──────── Kutipan Teks ────────

Namanya diabadikan sebagai nama sebuah rumah sakit daerah di Yogyakarta yaitu Rumah Sakit Umum Pusat Dr Sardjito.

2. Prof KH Abdul Kahar Muzzakir

Prof KH Abdul Kahar Muzzakir adalah tokoh Muhammadiyah kelahiran Gading, Playen, Gunung Kidul, Yogyakarta, 16 April 1907. Ia meninggal di Yogyakarta, 2 Desember 1973.

Kahar Muzakir merupakan pendiri Sekolah Tinggi Islam (STI) pada tahun 1045. Kini, STI telah berganti nama menjadi Universitas Islam Indonesia (UII). Kahar Muzakkir menjabat Ketua STI selama 2 periode, yakni 1945—1948 dan 1948—1960.

────────

Cara Mengerjakan => Teruskan kutipan tentang riwayat para tokoh itu, dimulai setelah kalimat terakhirnya. Entri berikut merupakan bahan tersendiri yang terpisah dari kutipan.

──────── Data Sumber ────────

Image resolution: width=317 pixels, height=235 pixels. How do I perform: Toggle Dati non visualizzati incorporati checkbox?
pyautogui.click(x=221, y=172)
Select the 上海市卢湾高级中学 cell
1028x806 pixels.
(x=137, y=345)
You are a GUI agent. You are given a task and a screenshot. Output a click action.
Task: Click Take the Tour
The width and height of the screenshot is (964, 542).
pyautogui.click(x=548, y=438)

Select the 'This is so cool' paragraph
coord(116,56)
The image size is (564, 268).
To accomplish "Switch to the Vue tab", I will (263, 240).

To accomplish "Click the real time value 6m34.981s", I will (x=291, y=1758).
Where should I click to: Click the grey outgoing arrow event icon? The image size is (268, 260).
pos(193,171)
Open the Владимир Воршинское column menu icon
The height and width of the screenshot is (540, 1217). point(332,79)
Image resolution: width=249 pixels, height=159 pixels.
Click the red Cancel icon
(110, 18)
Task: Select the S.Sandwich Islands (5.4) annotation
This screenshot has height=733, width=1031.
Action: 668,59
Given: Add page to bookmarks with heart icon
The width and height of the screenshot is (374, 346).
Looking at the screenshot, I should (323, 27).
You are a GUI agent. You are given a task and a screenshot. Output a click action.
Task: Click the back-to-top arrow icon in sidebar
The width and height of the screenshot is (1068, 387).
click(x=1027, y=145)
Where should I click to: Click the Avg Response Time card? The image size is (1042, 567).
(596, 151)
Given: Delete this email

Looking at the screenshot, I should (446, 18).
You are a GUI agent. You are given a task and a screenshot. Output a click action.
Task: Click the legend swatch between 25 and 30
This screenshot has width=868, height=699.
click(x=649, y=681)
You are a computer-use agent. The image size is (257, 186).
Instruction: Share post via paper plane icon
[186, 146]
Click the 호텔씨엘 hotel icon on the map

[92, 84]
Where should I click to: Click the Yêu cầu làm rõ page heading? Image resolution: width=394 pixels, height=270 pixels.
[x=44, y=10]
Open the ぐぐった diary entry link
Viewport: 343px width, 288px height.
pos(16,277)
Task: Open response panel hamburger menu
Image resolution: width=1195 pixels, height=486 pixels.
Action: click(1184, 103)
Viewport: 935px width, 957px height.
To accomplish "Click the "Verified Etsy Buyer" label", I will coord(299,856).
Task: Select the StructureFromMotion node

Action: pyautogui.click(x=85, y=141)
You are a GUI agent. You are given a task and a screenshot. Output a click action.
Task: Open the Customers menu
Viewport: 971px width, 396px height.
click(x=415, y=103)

────────

Jawaban Latihan =>
Kahar Muzakkir juga merupakan anggota Badan Penyelidik Usaha-Usaha Persiapan Kemerdekaan Indonesia (BPUPKI).

3. Oputa Yi Koo

Sultan Himayatuddin Muhammad Saidi atau Oputa Yi Koo adalah seorang Sultan Buton ke-20 pada 1752-1755 dan ke-23 pada 1760-1763. Ia giat bergerilya melawan menentang pemerintahan Hindia Belanda dalam Perang Buton.

Sejak 1755, tidak lama setelah perang Buton, Sultan Himayatuddin menetap di Siontapina hingga meninggal dunia tahun 1776. Sultan Himayatuddin dimakamkan di puncak Gunung Siontapina.

4. KH Masjkur

KH Masjkur lahir di Malang, Jawa Timur, 30 Desember 1904 dan meninggal 19 Desember 1994. Ia menjabar Menteri Agama Indonesia pada tahun 1947-1949 dan tahun 1953-1955. Ia juga pernah menjadi anggota Dewan Perwakilan Rakyat RI tahun 1956-1971 dan anggota Dewan Pertimbangan Agung pada tahun 1968.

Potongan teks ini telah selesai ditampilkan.